Knowing the difference between the two options could have a big impact on your next AR project.
App-based AR offers higher quality
In terms of quality, App-based AR typically offers a sharper and more realistic image than Appless AR.
This is because app developers have more control over how the augmented reality content looks and functions within their app. This allows app developers to better optimize the augmented reality content to fit their needs.
Appless AR is limited by web browsers, and the lower quality is because browsers generally have less processing power and graphics capabilities than dedicated apps.
It can only function at the level of a browser and can only draw upon the processing power that a browser can access. The impact tends to be minimal with simple augmented reality, but for complex AR, the quality of the experience can be noticeably lower.

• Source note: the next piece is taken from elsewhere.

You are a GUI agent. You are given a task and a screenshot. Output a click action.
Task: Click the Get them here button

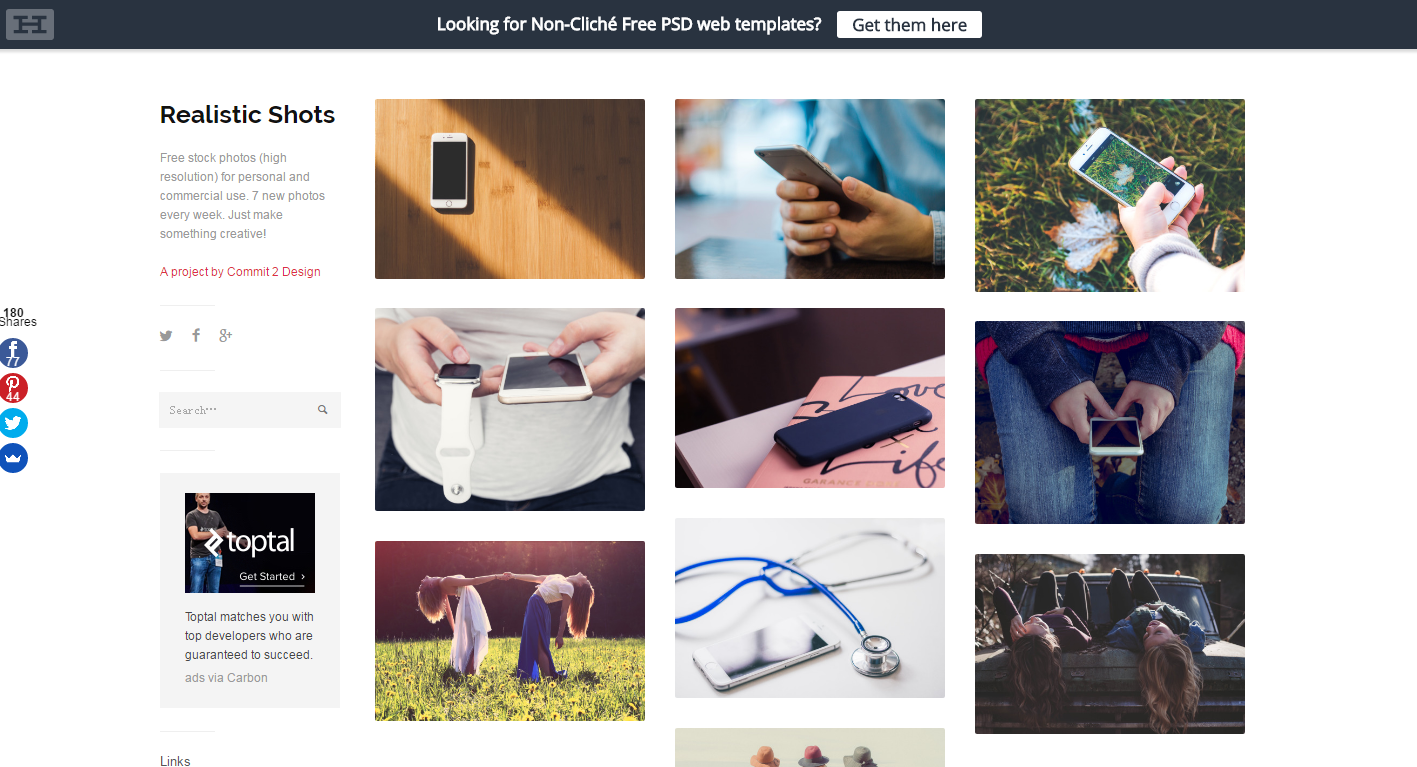(x=909, y=25)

Appless AR is more convenient
On the other hand, Appless AR offers speed and convenience.
Users don’t have to download an app to see the augmented reality content; they can simply access it through the browser on their phone.
Since this AR does not require downloading an App, users can save space on devices with limited storage.
Appless AR has stability issues
This is where appless AR has some significant downsides.
Generally, appless AR is much less stable than app-based AR. This is because web browsers are sometimes unable to handle the high demand for augmented reality content, which can result in glitches and crashes.
The most common effect is ‘wobble’ where the virtual content has a tremor, or shimmer to it, even though the real world is still.
Appless AR loses tracking
This might sound like a small issue, but for users, augmented reality that loses tracking creates a frustrating, interrupted experience, that greatly reduces the excitement of the moment.
Losing tracking means that the augmented reality display has lost its anchor point – the place where it is ‘virtually attached’ and usually means the experience completely stops, and users have to start again.
This is a common problem for Appless AR, and tends to happen in two scenarios:
- When users move their phones while viewing Appless AR, or
- When the object target or image target moves
App-based AR rarely loses tracking
App-based augmented reality, on the other hand, performs remarkably well in both cases. Losing tracking can still happen, but it’s pretty rare, unless a person moves away from the target quickly or far enough.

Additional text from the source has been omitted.